**Brief:** Every line of the entries below that carries the string "computer" should be copied.

═══ Source records

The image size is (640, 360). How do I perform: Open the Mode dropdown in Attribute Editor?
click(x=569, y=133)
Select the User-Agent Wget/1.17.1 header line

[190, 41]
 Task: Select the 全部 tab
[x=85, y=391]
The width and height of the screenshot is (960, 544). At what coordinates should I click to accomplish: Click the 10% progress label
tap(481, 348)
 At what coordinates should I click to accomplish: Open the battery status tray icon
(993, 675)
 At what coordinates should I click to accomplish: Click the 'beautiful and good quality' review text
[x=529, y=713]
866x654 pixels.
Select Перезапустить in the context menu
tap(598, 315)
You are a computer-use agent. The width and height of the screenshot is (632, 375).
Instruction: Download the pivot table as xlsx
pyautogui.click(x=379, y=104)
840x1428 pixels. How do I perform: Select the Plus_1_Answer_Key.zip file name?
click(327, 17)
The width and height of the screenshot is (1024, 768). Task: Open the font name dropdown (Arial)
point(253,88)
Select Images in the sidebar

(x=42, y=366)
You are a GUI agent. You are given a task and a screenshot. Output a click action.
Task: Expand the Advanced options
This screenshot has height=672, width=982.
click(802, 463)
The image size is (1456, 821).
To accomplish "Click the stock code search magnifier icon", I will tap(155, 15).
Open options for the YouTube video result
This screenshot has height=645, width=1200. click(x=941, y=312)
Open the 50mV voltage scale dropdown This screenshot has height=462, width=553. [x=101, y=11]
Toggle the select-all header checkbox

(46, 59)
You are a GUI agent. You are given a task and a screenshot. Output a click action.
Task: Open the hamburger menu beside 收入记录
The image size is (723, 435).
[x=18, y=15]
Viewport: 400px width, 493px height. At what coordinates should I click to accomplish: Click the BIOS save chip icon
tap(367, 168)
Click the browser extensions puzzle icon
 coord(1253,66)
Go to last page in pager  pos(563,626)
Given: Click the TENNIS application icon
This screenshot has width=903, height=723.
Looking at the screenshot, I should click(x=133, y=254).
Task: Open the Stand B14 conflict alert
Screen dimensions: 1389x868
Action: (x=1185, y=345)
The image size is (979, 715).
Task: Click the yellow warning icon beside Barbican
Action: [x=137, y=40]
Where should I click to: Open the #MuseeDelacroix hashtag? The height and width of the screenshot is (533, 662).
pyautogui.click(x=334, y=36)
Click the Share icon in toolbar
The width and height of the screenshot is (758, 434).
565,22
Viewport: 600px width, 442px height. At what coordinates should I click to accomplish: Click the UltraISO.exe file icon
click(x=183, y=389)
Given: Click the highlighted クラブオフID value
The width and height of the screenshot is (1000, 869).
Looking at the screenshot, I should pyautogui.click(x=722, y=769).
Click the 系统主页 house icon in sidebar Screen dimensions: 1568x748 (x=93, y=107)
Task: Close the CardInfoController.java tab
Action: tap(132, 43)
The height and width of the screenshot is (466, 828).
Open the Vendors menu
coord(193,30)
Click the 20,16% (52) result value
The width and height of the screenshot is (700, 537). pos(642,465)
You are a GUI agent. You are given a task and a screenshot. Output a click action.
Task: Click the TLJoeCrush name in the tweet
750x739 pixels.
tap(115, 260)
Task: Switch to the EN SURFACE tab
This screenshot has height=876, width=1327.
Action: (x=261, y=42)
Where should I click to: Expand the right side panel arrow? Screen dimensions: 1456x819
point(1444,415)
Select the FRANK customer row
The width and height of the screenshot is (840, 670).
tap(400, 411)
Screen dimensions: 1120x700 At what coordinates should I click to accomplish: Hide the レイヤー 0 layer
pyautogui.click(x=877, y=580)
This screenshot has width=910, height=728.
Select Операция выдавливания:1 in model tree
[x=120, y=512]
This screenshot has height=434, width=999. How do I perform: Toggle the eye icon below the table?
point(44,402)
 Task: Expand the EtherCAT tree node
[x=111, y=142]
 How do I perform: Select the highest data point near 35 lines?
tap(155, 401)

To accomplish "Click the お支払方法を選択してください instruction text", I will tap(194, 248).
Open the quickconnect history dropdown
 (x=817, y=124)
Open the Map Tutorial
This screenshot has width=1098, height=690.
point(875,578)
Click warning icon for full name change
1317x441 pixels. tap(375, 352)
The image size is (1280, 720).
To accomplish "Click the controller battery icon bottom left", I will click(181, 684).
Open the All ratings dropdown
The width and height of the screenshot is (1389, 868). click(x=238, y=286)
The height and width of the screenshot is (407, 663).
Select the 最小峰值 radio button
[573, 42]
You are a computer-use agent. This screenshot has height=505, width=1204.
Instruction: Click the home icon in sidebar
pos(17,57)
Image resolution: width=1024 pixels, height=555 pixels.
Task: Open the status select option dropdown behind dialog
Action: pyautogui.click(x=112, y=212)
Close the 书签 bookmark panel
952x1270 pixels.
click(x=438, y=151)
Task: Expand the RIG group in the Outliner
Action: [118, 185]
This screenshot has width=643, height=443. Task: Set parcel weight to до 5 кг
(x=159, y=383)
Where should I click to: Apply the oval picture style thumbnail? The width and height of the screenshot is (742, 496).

══════

**Completed task:**
You are a computer-use agent. The width and height of the screenshot is (632, 375).
You are a computer-use agent. This screenshot has height=505, width=1204.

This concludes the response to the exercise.